--- DATA SHOWN Enclosed Below ---

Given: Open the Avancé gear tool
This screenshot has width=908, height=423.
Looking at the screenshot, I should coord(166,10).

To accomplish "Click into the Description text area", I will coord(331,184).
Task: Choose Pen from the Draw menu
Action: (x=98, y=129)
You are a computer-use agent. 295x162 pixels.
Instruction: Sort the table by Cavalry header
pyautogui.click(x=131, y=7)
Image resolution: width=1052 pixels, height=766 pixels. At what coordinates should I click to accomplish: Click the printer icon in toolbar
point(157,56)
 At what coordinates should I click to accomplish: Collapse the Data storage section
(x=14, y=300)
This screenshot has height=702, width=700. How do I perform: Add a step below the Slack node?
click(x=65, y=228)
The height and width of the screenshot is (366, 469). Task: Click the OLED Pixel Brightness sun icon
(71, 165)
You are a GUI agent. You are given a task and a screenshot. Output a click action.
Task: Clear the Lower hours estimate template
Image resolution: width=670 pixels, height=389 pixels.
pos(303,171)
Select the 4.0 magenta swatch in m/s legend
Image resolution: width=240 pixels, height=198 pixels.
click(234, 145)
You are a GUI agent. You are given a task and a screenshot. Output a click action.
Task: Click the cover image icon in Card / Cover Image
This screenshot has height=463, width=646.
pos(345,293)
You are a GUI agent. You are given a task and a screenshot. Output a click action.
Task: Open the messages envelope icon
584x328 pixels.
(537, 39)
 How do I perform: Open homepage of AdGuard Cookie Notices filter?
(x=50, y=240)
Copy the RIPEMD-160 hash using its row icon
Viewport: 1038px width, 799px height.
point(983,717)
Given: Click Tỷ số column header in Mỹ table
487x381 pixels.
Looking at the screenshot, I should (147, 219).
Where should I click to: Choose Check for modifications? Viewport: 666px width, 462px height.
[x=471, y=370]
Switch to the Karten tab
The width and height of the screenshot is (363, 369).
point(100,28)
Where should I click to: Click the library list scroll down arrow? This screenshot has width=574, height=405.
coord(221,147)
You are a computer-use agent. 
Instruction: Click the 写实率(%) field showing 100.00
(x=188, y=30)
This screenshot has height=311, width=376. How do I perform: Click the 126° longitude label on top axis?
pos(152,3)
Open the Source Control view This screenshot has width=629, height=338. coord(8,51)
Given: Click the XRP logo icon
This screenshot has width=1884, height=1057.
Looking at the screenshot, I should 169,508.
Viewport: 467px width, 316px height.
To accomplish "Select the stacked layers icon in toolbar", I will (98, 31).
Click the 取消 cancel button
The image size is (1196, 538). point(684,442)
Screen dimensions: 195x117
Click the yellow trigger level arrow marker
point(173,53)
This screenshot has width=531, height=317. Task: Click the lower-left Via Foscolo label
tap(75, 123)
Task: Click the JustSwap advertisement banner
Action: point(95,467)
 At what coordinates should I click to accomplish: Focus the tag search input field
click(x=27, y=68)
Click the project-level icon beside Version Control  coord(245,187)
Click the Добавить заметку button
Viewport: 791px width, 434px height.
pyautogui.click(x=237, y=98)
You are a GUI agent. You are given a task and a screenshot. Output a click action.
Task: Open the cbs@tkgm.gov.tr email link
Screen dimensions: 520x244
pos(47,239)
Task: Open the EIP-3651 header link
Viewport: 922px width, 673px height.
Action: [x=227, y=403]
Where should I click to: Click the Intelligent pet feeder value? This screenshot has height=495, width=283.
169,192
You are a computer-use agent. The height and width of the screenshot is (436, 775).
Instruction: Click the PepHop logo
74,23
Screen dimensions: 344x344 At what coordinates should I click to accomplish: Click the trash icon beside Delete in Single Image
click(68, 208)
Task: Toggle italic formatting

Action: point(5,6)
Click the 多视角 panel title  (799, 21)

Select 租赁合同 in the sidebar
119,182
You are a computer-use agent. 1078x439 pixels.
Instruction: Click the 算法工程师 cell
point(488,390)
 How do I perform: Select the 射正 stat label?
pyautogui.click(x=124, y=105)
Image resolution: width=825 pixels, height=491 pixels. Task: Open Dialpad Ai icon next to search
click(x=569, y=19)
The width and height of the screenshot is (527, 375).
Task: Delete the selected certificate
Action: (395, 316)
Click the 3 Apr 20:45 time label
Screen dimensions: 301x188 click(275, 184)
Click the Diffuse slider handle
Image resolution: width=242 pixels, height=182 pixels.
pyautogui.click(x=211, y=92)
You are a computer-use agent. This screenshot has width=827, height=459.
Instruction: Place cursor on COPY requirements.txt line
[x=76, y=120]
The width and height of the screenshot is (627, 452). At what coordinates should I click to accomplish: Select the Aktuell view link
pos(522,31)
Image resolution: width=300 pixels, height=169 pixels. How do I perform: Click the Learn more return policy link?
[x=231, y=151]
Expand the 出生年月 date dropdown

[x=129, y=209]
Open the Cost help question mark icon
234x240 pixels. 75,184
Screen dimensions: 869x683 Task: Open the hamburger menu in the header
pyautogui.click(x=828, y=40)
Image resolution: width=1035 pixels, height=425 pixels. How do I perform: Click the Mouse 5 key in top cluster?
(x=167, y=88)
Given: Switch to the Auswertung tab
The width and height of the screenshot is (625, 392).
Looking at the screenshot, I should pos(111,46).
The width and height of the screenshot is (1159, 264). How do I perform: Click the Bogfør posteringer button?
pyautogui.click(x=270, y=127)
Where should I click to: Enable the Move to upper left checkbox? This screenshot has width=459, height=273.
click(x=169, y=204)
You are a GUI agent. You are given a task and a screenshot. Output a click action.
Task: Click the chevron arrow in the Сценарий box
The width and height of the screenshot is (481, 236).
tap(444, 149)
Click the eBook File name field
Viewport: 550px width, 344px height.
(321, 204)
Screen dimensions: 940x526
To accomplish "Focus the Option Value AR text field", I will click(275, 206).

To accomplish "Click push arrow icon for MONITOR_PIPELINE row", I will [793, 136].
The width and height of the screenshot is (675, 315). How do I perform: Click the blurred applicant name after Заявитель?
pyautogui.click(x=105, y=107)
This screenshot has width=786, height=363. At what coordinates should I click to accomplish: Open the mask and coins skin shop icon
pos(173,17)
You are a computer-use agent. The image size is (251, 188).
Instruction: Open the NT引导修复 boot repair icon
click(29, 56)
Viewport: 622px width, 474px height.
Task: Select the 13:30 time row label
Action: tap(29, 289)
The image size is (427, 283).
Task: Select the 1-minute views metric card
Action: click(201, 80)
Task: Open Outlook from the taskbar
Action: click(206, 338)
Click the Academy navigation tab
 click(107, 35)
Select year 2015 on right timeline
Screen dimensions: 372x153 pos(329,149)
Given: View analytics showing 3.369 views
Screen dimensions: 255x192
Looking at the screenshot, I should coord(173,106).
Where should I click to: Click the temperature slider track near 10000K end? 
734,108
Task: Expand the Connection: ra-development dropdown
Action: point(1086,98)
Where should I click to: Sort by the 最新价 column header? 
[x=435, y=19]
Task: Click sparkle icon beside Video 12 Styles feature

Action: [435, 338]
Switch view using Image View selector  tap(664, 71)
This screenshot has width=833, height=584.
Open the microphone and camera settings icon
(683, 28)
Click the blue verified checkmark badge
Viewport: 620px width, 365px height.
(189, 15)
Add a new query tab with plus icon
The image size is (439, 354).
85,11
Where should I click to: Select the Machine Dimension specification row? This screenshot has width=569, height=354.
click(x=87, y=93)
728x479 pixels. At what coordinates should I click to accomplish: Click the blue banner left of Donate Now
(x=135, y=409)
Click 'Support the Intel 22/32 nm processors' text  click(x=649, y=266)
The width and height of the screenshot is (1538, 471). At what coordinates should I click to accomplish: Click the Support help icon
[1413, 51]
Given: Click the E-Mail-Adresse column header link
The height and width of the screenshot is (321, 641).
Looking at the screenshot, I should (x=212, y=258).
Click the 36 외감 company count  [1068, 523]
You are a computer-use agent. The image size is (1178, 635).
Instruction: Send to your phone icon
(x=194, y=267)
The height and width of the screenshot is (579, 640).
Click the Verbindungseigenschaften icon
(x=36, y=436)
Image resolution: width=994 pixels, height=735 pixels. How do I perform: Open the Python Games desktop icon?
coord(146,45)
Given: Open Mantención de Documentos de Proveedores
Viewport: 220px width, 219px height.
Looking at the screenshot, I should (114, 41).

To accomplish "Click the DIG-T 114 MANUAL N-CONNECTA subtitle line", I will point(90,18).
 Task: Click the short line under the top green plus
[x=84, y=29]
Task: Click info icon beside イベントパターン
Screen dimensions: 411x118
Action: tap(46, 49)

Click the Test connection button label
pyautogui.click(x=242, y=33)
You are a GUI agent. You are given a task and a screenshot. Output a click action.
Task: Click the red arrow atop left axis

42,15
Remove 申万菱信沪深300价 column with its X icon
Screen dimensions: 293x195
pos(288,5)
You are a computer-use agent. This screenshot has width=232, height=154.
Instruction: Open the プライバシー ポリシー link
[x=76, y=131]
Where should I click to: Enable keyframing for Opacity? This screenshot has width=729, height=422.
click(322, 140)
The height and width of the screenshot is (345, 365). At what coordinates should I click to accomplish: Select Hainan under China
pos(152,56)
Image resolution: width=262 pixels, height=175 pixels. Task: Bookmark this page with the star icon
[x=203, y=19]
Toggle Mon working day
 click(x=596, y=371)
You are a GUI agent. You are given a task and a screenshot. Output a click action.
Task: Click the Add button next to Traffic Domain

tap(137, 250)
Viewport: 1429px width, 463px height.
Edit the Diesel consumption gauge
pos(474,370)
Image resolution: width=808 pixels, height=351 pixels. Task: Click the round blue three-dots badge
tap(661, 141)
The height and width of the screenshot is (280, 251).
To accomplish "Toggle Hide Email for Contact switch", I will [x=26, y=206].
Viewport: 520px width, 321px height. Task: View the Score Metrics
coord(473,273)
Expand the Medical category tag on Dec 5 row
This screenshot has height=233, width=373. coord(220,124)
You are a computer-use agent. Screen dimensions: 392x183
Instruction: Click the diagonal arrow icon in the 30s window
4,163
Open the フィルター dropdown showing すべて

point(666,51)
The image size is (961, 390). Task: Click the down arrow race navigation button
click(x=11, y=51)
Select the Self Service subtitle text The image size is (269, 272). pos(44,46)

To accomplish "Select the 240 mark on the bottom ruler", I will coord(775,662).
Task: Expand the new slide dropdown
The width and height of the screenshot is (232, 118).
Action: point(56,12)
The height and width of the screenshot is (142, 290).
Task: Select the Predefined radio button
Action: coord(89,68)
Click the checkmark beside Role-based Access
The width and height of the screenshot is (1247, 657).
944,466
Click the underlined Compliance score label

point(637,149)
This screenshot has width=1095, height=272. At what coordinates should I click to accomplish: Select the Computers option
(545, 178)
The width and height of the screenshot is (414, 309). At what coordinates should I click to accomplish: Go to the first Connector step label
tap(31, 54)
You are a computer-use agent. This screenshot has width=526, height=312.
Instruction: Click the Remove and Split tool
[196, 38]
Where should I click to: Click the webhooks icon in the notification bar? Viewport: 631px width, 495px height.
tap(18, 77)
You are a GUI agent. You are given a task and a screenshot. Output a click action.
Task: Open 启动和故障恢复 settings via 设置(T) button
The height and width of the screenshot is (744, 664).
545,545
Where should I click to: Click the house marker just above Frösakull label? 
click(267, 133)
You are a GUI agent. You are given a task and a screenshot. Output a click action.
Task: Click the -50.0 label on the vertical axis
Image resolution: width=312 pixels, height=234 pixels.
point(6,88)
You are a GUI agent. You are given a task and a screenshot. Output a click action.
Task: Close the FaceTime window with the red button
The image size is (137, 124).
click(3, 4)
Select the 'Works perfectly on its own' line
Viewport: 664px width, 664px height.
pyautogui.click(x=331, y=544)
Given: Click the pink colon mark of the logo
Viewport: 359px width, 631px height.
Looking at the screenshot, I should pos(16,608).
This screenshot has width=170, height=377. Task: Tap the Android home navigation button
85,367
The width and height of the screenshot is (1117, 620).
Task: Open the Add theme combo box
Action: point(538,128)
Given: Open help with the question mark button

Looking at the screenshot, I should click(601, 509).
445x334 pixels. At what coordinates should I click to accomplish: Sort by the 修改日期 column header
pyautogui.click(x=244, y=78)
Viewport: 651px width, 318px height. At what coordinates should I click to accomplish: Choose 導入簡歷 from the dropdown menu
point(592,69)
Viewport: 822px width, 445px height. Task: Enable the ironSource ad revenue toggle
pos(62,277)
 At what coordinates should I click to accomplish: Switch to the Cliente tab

--- End of Enclosed DATA SHOWN ---

__TO DO__
The range runs from the line with "487x381 pixels." up to and including the line with "You are a computer-use agent. 1078x439" in the listing above; please write out exactly those lines and nothing more.

__RESULT__
487x381 pixels.
Looking at the screenshot, I should (147, 219).
Where should I click to: Choose Check for modifications? Viewport: 666px width, 462px height.
[x=471, y=370]
Switch to the Karten tab
The width and height of the screenshot is (363, 369).
point(100,28)
Where should I click to: Click the library list scroll down arrow? This screenshot has width=574, height=405.
coord(221,147)
You are a computer-use agent. 
Instruction: Click the 写实率(%) field showing 100.00
(x=188, y=30)
This screenshot has height=311, width=376. How do I perform: Click the 126° longitude label on top axis?
pos(152,3)
Open the Source Control view This screenshot has width=629, height=338. coord(8,51)
Given: Click the XRP logo icon
This screenshot has width=1884, height=1057.
Looking at the screenshot, I should 169,508.
Viewport: 467px width, 316px height.
To accomplish "Select the stacked layers icon in toolbar", I will (98, 31).
Click the 取消 cancel button
The image size is (1196, 538). point(684,442)
Screen dimensions: 195x117
Click the yellow trigger level arrow marker
point(173,53)
This screenshot has width=531, height=317. Task: Click the lower-left Via Foscolo label
tap(75, 123)
Task: Click the JustSwap advertisement banner
Action: point(95,467)
 At what coordinates should I click to accomplish: Focus the tag search input field
click(x=27, y=68)
Click the project-level icon beside Version Control  coord(245,187)
Click the Добавить заметку button
Viewport: 791px width, 434px height.
pyautogui.click(x=237, y=98)
You are a GUI agent. You are given a task and a screenshot. Output a click action.
Task: Open the cbs@tkgm.gov.tr email link
Screen dimensions: 520x244
pos(47,239)
Task: Open the EIP-3651 header link
Viewport: 922px width, 673px height.
Action: [x=227, y=403]
Where should I click to: Click the Intelligent pet feeder value? This screenshot has height=495, width=283.
169,192
You are a computer-use agent. The height and width of the screenshot is (436, 775).
Instruction: Click the PepHop logo
74,23
Screen dimensions: 344x344 At what coordinates should I click to accomplish: Click the trash icon beside Delete in Single Image
click(68, 208)
Task: Toggle italic formatting

Action: point(5,6)
Click the 多视角 panel title  (799, 21)

Select 租赁合同 in the sidebar
119,182
You are a computer-use agent. 1078x439 pixels.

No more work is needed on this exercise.